Since President Obama pledged support to the Saudi-led coalition, the conflict went largely underreported and unnoticed by Americans. But then on in August of 2018, a U.S. made bomb struck a school bus in Yemen, killing 40 children, an atrocity so horrible it was impossible to ignore.
Shortly after the school bus bombing, in October of that year, Washington Post journalist and U.S. resident Jamal Khashoggi was brutally murdered inside of the Saudi consulate in Turkey. The tragic murder of Khashoggi gained far more media attention than thousands of dead Yemenis ever did, forcing U.S. politicians to reexamine their relationship with the Kingdom of Saudi Arabia.
In a statement released by President Trump defending his relationship with the kingdom last November, he blamed Iran for the war in Yemen, like many who support the war do. But the Houthis have been fighting against the Saudi backed government since 2004, when they tried to arrest Hussein al-Houthi, the leader of the group at the time. The Houthis fought back against the government, sparking a series of wars between 2004 and 2010. Simply blaming Iran for the war ignores Yemen’s history.
Trump also revealed the real reason for supporting the Saudis in the war, “After my heavily negotiated trip to Saudi Arabia last year, the Kingdom agreed to spend and invest $450 billion in the United States.” Trump then names the real benefactors, “Of the $450 billion, $110 billion will be spent on the purchase of military equipment from Boeing, Lockheed Martin, Raytheon.”

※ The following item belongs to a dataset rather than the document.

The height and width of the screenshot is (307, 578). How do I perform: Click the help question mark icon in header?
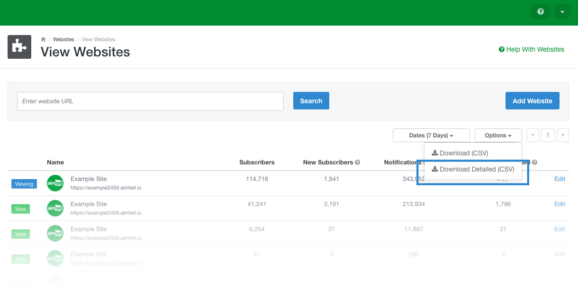pos(540,12)
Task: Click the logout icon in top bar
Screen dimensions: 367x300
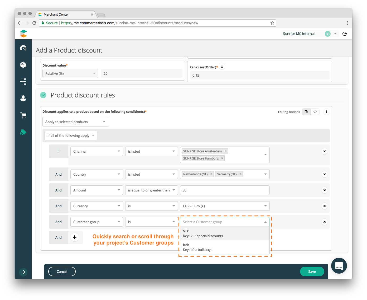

The Trump administration has been trying to blame Iran for the Houthi’s recent attacks on Saudi Arabia, recently targeting an oil pipeline, arms depot and an airport. Even if Iran is arming the Houthis, which there is no definitive proof of, these attacks are clearly blowback from an indiscriminant bombing campaign the Saudi’s have been waging for over four years now.

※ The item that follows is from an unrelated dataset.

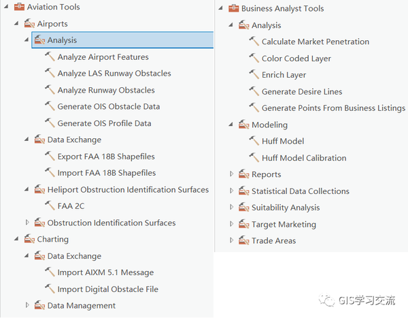
Task: Click the FAA 2C tool hammer icon
Action: [x=50, y=206]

While we’re discussing blowback, it is important to remember this bombing campaign would not be possible without U.S. intelligence and weapons. In the eyes of the Yemeni civilians the U.S. is waging war on them. Reckless U.S. foreign policy has a way of creating more enemies, most notably the destabilization of Iraq, giving rise to ISIS.

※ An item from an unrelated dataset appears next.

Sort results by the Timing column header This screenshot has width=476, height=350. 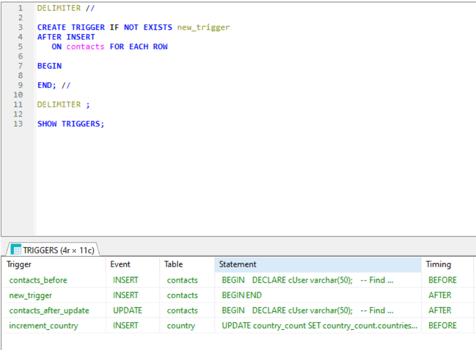tap(438, 265)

The most infamous enemy of the United States, Osama bin Laden, turned his eye on the U.S. after the Soviet Union was driven out of Afghanistan. As made clear from his 1996 fatwa entitled, “Declaration of War against the Americans Occupying the Land of the Two Holy Places,” bin Laden’s hatred for the Americans grew from U.S. troops being stationed in Saudi Arabia in the run up to Desert Storm, the brutal sanction and bombing campaign against Iraq throughout the 1990s and U.S. support for Israel.
What unintended consequences can we expect from our support for this horrible war on the poorest country in the Arab world? With the president outright admitting he is only in it for the money, the American people cannot claim ignorance on this one.
Trump had a chance to stop his part in the war, having recently vetoed a bipartisan bill to end our support to the Saudi-led coalition, which the senate failed to override. Now it’s time for the American people to step up and demand an end to this unholy war against children.